Job:
Return the stretch of lines from the one containing "Click the Suivant button" through the one containing "coord(40,65)", both included, copied character for character.

========================================

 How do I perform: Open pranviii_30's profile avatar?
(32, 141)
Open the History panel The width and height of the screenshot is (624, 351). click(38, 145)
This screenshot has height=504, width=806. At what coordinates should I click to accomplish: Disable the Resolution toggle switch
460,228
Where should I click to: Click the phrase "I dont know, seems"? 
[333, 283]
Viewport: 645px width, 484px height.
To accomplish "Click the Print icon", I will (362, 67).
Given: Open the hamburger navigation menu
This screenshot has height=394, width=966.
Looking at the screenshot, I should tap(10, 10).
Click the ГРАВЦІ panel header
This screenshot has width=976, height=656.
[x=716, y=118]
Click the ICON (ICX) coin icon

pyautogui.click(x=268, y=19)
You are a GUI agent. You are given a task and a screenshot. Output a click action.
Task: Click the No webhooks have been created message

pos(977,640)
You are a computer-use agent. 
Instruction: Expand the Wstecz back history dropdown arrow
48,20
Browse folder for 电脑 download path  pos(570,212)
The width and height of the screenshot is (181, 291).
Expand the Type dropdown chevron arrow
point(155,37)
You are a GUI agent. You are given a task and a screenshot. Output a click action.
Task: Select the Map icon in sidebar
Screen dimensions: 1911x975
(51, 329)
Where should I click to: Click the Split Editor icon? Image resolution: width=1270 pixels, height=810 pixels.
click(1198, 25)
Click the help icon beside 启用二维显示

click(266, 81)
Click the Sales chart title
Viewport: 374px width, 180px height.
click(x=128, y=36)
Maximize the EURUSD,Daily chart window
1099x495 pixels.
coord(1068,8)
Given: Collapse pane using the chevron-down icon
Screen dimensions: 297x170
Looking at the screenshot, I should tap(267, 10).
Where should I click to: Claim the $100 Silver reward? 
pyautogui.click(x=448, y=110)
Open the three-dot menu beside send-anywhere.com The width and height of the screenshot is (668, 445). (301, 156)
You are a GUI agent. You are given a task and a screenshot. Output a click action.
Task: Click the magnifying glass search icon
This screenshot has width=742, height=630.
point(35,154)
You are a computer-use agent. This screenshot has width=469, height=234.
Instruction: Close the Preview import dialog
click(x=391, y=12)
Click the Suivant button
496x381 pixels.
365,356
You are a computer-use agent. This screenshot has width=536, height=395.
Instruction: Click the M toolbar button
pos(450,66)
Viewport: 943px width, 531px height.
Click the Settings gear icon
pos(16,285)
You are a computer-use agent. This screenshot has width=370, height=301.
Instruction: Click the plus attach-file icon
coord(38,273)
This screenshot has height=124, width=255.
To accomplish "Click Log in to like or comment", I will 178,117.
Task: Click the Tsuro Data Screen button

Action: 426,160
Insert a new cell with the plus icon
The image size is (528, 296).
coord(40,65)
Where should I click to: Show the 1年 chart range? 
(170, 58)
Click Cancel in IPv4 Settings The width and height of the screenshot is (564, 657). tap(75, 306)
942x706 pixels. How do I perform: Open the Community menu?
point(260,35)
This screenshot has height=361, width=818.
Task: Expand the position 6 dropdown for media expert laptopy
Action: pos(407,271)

========================================

Response to this task:
Click the Suivant button
496x381 pixels.
365,356
You are a computer-use agent. This screenshot has width=536, height=395.
Instruction: Click the M toolbar button
pos(450,66)
Viewport: 943px width, 531px height.
Click the Settings gear icon
pos(16,285)
You are a computer-use agent. This screenshot has width=370, height=301.
Instruction: Click the plus attach-file icon
coord(38,273)
This screenshot has height=124, width=255.
To accomplish "Click Log in to like or comment", I will 178,117.
Task: Click the Tsuro Data Screen button

Action: 426,160
Insert a new cell with the plus icon
The image size is (528, 296).
coord(40,65)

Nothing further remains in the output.